Di cosa avete parlato durante il tavolo che hai condotto?

Abbiamo parlato dell’evoluzione del mestiere del musicista a fronte della trasformazione dell’industria musicale, cambiata profondamente nel corso degli ultimi vent’anni: dai tempi di Napster a quelli di Spotify, abbiamo cercato di capire quali sono le opportunità e i rischi per chi oggi vuole fare della musica la sua vita professionale. È emersa una generale difficoltà per i musicisti a livello economico, già diffusa negli anni Ottanta e Novanta e oggi esacerbata dalla disintermediazione fornita dalle piattaforme di streaming digitale che i panelist hanno definito unanimemente come un “furto legalizzato”. Tra gli altri punti toccati: la consistenza (o presunta tale) delle nuove scene musicali, dal nuovo cantautorato degli anni Zero alla trap di Ghali e Sfera Ebbasta; la necessità di investimenti sul territorio per promuovere gli emergenti; il ruolo di presunti ‘influencer’ a indirizzare il mercato discografico, soprattutto dai palchi dei talent show. Tutti i panelist si sono definiti concordi nell’identificare i concerti come la fondamentale – se non unica – fonte di reddito per il musicista, oggi più che mai.

Quali sono state le parole chiave emerse dalla discussione?

Fanbase, talent show, social media, distribuzione digitale, live, educazione musicale, investimenti.

Rispetto al futuro del tema discusso, quali paure e quali speranze sono emerse tra i partecipanti?

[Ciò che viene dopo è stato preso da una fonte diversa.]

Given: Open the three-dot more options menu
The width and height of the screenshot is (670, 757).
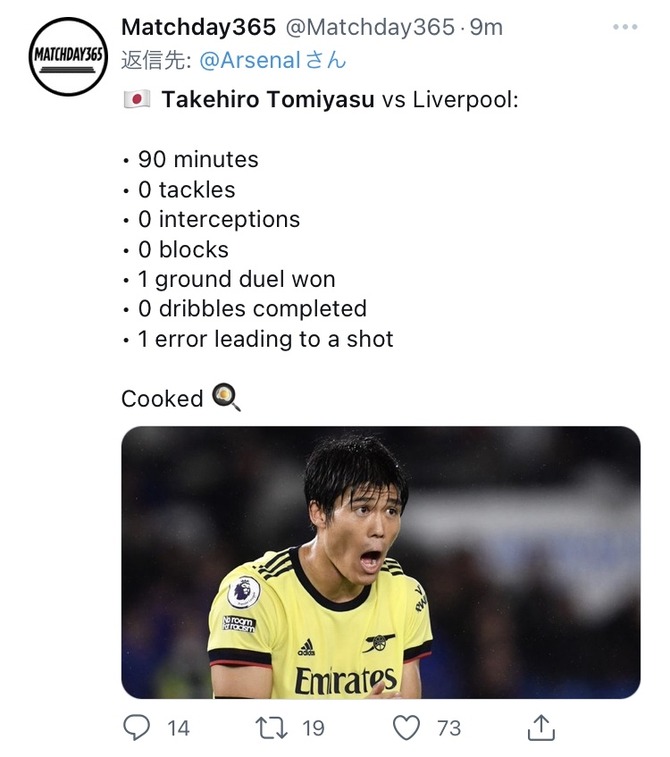Looking at the screenshot, I should tap(624, 27).
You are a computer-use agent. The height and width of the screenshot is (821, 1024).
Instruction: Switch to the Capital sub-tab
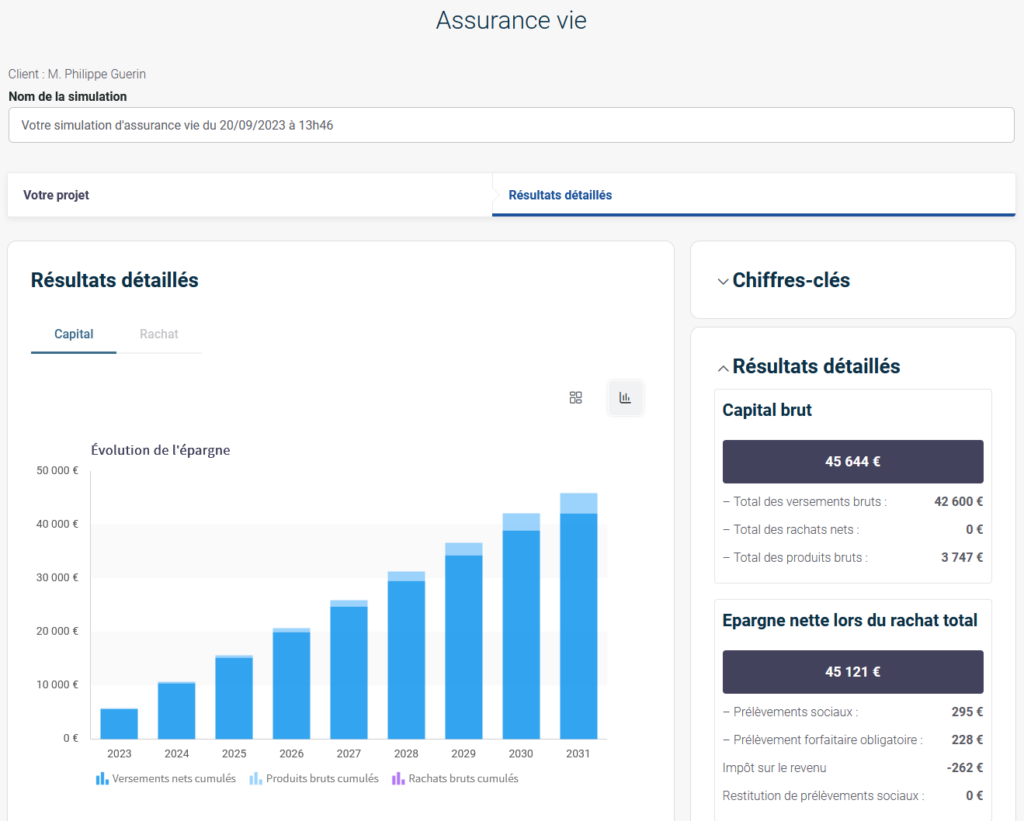pyautogui.click(x=74, y=334)
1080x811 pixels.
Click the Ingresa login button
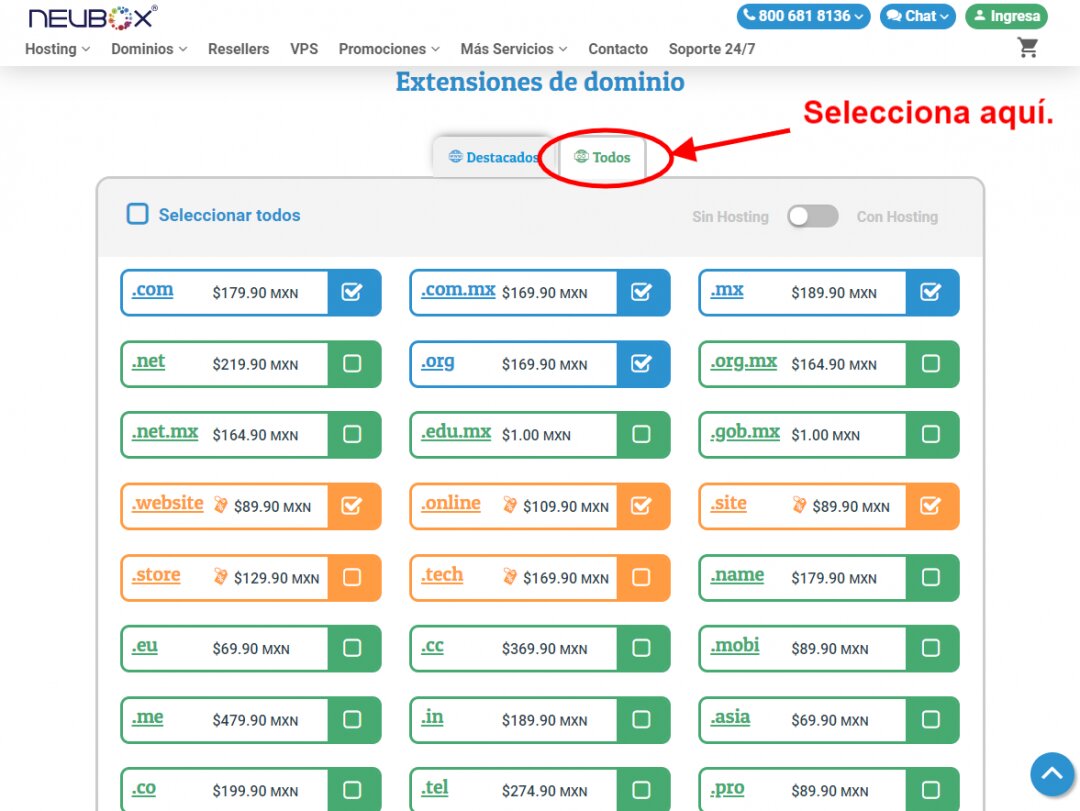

La speranza è che le istituzioni, sia a livello locale che nazionale, possano tornare a investire sulla musica come elemento connettivo imprescindibile del tessuto sociale, seguendo l’esempio virtuoso di Olanda, Germania e paesi Scandinavi, citati come modelli di eccellenza. La paura è quella che non si riesca a uscire da un circolo vizioso che vede gli artisti guadagnare sempre meno, seguendo logiche d’industria che penalizzando anche l’aspetto creativo della produzione musicale, premiando invece singoli e canzoni ‘one-shot’ che difficilmente resisteranno alla prova del tempo.